L'ex-directeur général se défend d'avoir fait de l'aveuglement volontaire. « C'est une question de contexte », a-t-il soutenu, expliquant qu'il aurait peut-être été plus vigilant si l'escouade Marteau avait alors existé. Mais il reconnaît n'avoir rien fait pour arrêter quoi que ce soit.

« Je n'ai pas de raison de penser que les prix » étaient plus élevés qu'ailleurs à cause de la collusion, soutient-il : « ce n'était pas évident ».

Plusieurs témoins ont admis à la commission que Claude Deguise s'occupait de partager les contrats entre entrepreneurs et firmes de génie, contre ristourne de 2 %, après 2002.

☆ ☆ ☆ ☆

Consigne ▸ Recopiez mot pour mot le passage du texte sur l'ex-directeur général, depuis « L'ex-directeur général se » jusqu'à « que ce soit. » inclus.

Données sources ▸

☆ ☆ ☆ ☆

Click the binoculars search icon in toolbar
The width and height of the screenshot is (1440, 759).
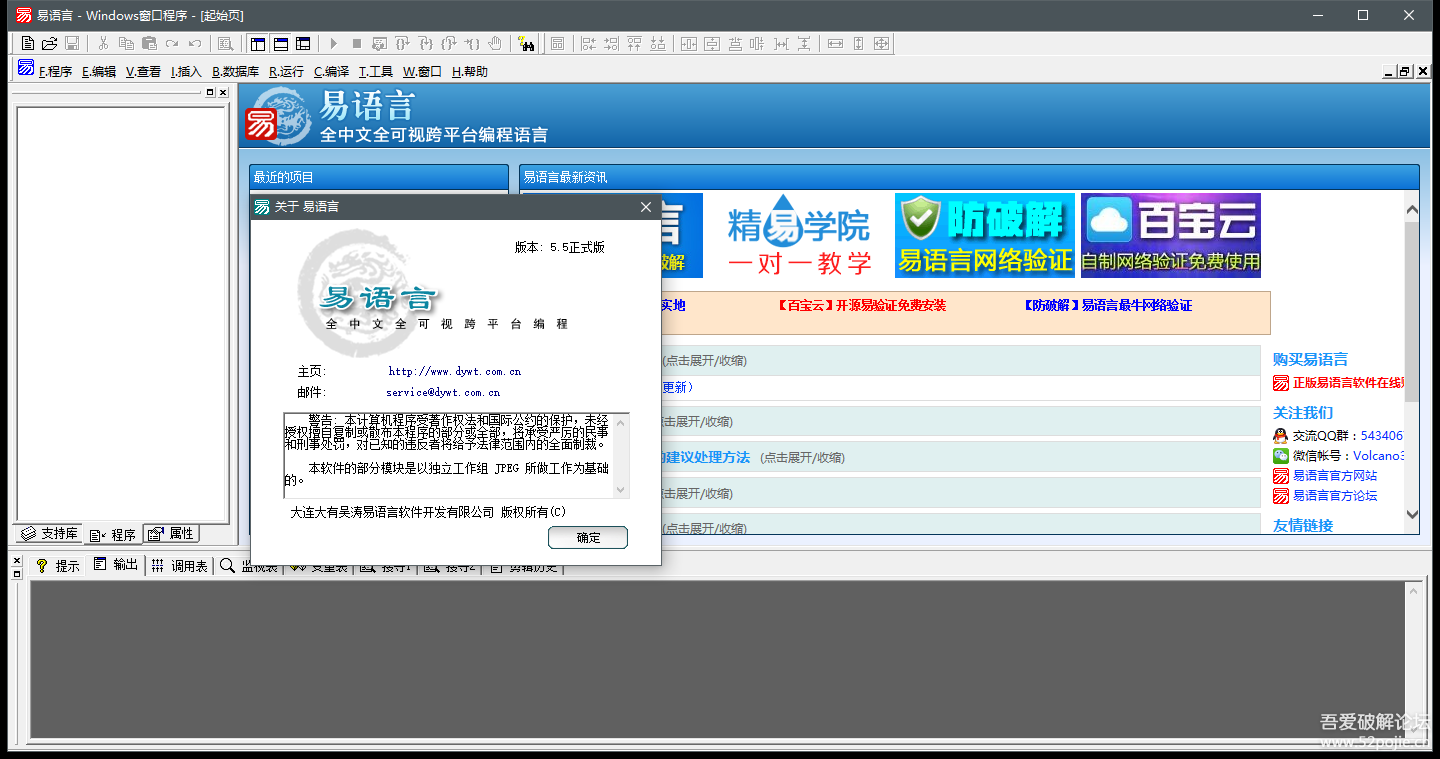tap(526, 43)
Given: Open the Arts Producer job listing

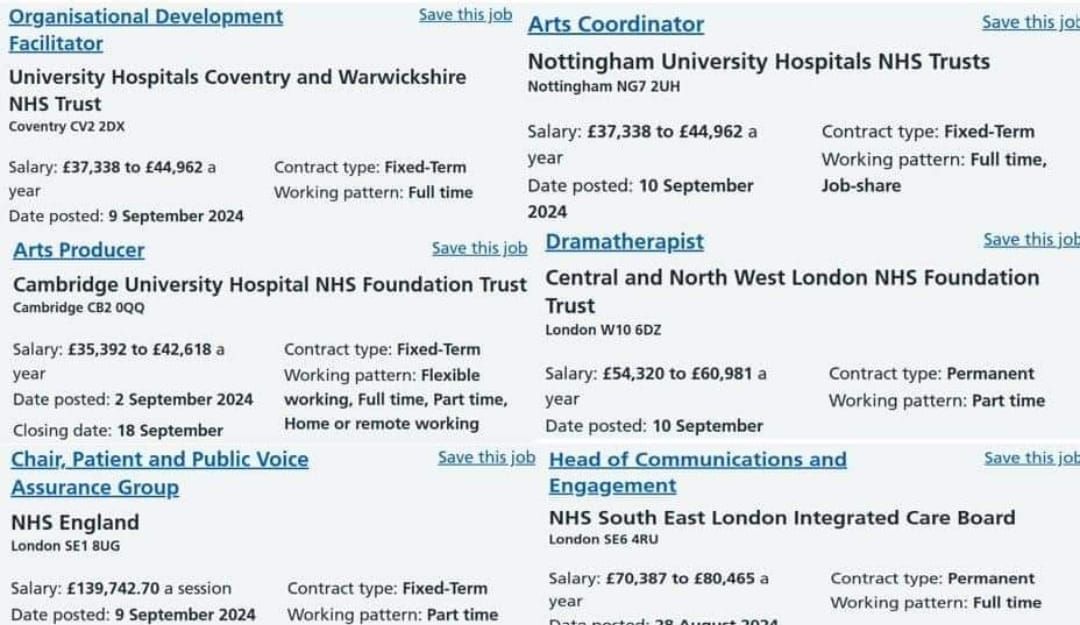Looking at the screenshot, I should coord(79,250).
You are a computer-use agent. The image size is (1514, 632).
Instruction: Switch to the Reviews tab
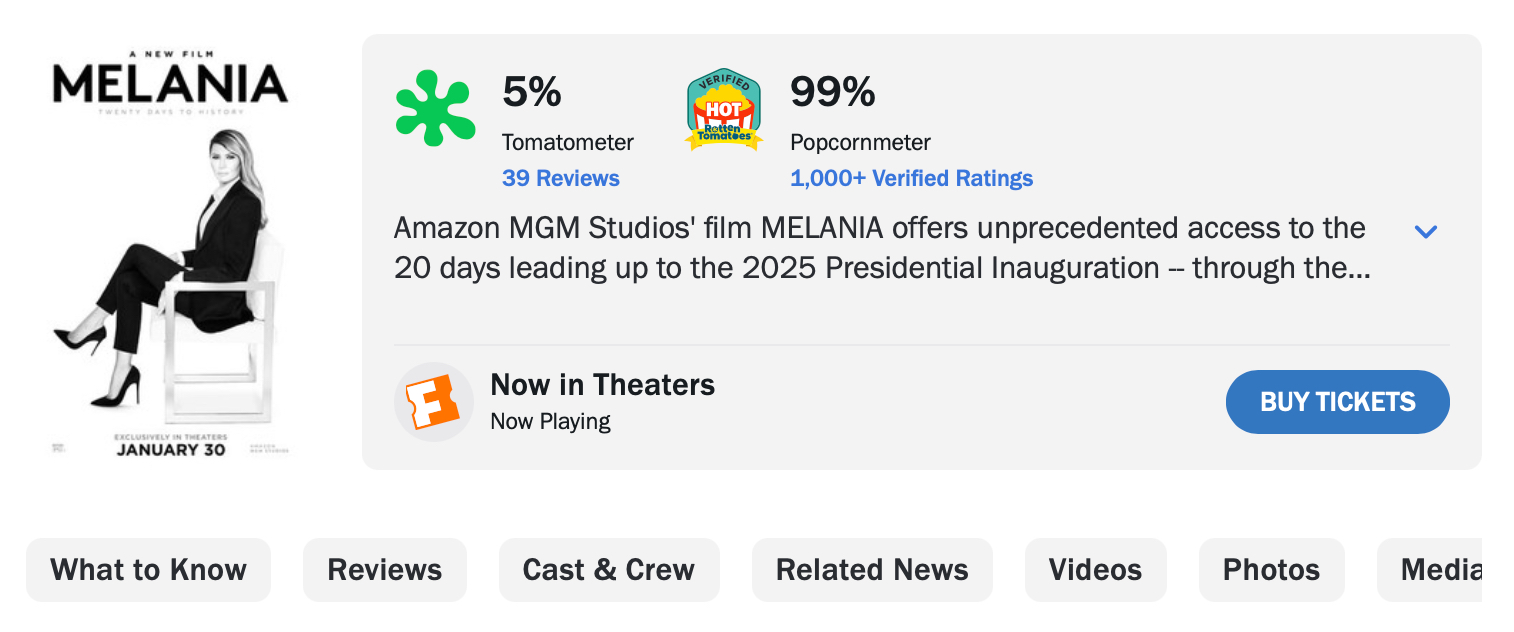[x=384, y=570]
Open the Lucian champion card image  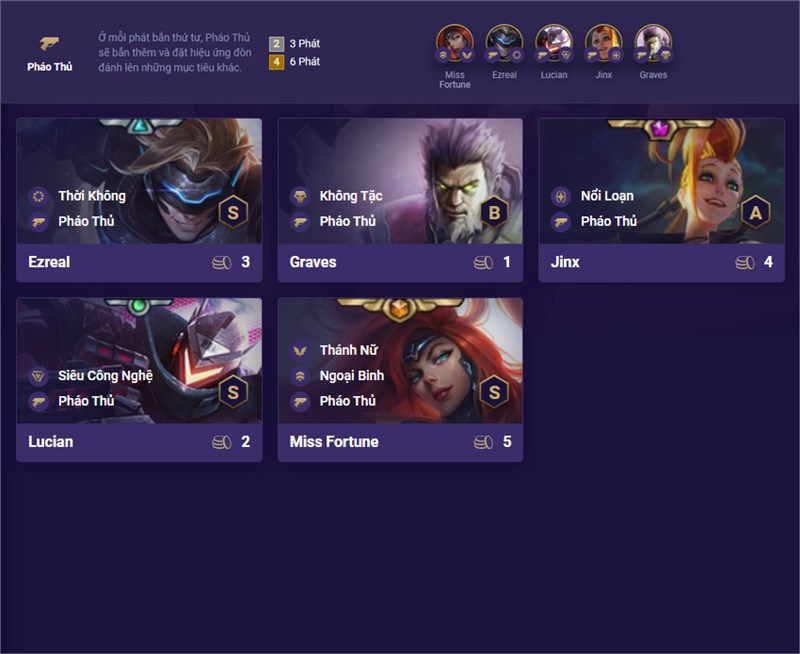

☆ ☆ ☆ ☆

Zone de réponse ▸
L'ex-directeur général se défend d'avoir fait de l'aveuglement volontaire. « C'est une question de contexte », a-t-il soutenu, expliquant qu'il aurait peut-être été plus vigilant si l'escouade Marteau avait alors existé. Mais il reconnaît n'avoir rien fait pour arrêter quoi que ce soit.